-No te enfades -le dijo Andrea mientras salía tras ella a la calle, atestada de turistas y de los clientes habituales de los establecimientos.

Las notas de jazz de un solitario saxofón se escuchaban por encima de la cacofonía de voces, caballos y motores de automóviles; una oleada de calor típico de Louisiana las recibió al salir a la calle.
Intentado no hacer caso del aire, tan espeso que dificultaba la respiración, Lena se abrió camino entre la multitud y los tenderetes ambulantes, dispuestos a lo largo de la valla de hierro que rodeaba Jackson Square.

-Sabes que es cierto -le dijo Andrea una vez la alcanzó-. Quiero decir, ¡Dios mío, Lena!, ¿cuánto hace? ¿Dos años?

-Cuatro -contestó ella con aire ausente-. ¿Pero a quién le interesa llevar la cuenta?

-¿Cuatro años sin tener relaciones sexuales? -repitió Andrea incrédula.

Varios mirones se detuvieron, curiosos, para observar alternativamente a Andrea y a Lena.
Ajena -como era habitual en ella- a la atención que despertaban, Andrea continuó sin detenerse.

-No me digas que tú has olvidado que estamos en plena Era de la Electrónica. O sea, vamos a ver, ¿alguno de tus pacientes sabe que llevas tanto tiempo sin echar un polvo?

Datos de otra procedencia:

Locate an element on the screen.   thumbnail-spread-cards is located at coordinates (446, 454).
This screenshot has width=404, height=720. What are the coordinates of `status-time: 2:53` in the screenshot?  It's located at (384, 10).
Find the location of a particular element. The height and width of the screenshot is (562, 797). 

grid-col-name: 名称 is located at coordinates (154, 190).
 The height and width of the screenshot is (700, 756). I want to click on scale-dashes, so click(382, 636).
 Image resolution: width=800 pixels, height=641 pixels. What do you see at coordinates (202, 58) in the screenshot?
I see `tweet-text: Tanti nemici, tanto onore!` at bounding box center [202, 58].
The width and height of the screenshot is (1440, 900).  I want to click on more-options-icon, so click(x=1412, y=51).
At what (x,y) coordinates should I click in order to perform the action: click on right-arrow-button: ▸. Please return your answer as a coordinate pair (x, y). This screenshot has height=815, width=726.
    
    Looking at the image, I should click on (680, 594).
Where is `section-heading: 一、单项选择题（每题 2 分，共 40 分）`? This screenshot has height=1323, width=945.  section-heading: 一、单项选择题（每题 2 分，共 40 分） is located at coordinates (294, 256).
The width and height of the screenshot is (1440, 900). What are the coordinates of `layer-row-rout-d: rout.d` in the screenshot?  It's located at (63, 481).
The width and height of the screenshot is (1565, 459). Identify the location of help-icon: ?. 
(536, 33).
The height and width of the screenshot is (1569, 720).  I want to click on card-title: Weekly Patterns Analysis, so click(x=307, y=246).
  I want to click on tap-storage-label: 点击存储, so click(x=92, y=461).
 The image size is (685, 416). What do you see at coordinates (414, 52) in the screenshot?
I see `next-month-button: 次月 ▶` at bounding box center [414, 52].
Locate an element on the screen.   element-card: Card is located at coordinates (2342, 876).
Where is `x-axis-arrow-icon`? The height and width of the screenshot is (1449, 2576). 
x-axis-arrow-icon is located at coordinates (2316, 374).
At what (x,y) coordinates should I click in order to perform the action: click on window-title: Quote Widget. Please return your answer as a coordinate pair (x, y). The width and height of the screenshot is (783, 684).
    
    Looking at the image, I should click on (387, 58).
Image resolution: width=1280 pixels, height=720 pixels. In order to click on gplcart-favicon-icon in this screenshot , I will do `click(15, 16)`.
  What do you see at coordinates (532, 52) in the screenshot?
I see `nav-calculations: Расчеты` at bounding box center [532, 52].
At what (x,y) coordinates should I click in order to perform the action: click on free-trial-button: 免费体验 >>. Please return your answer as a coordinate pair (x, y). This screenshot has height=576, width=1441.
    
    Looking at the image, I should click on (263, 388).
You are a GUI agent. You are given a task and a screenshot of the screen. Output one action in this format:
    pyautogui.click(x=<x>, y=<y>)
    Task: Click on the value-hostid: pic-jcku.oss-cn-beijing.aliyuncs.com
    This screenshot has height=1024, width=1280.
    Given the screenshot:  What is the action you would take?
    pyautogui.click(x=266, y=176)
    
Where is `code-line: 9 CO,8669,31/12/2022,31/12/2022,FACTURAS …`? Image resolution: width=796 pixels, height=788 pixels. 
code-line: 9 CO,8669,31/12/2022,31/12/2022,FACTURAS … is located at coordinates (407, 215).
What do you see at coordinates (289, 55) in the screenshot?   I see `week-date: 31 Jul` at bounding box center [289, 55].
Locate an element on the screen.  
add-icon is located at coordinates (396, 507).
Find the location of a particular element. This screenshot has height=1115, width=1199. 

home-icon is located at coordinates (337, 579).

Lena acabó de tragarse el trozo de queso y le dedicó a su amiga una desagradable y furiosa mirada. ¿Es que la intención de Andrea era la de gritar a todo pulmón, en plena Vieux Carre, sus asuntos personales a todo humano y caballo que pasara por la zona?

-Baja la voz -le dijo, y añadió con sequedad-, no creo que sea de la incumbencia de mis pacientes si soy o no la reencarnación de la Virgen. Y con respecto a la Era de la Electrónica, no quiero tener una relación con algo que viene acompañado de una etiqueta con advertencias y unas pilas.
Andrea soltó un bufido.

-Sí, vale, oyéndote hablar se diría que la mayoría de los hombres deberían venir acompañados de una etiqueta con esta advertencia: -alzó las manos para enmarcar la siguiente afirmación- Atención, por favor, Alerta Psíquica. Yo, macho-man, soy propenso a sufrir horribles cambios de humor, y a poner caras largas, y poseo la habilidad de decir la verdad a una mujer sobre su peso, sin previo aviso.

Lena soltó una carcajada.
Había soltado de carretilla, en innumerables ocasiones, ese discursito sobre las etiquetas que deberían llevar los hombres.

-Ah, ya lo entiendo, Doctora Amor -dijo Andrea imitando la voz de la doctora Ruth-. Usted se limita a sentarse y escuchar cómo sus pacientes le largan todos los detalles íntimos de sus encuentros sexuales, mientras usted vive como un miembro vitalicio del "Club de las Bragas de Teflón". -bajando la voz, Andrea añadió:- No puedo creer que después de todo lo que has escuchado en tus sesiones, nada haya conseguido revolucionar tus hormonas.

Lena le lanzó una mirada divertida.

-Bueno, a ver, soy una sexóloga. No me beneficiaría mucho que mis pacientes se dedicaran a hacerme experimentar la petit mort mientras echan fuera todos sus problemas. En serio, Andy, perdería el título.

-Pues no entiendo cómo puedes aconsejarles, cuando ni siquiera te acercas a alguien.

Haciendo una mueca, Lena comenzó a caminar hacia el lado opuesto de la plaza, justo frente a la Oficina de Información Turística, donde Andrea había instalado su puestecillo para echar las cartas y leer las líneas de las manos.
Cuando llegó al tenderete -una mesa cubierta con una faldilla de color morado intenso-, suspiró.

-Sabes que no me importaría quedar con un alguien que se mereciera que me depilara las piernas. Pero la mayoría resulta ser una pérdida de tiempo tan evidente que prefiero sentarme en el sofá y ver las reposiciones de Hee Haw.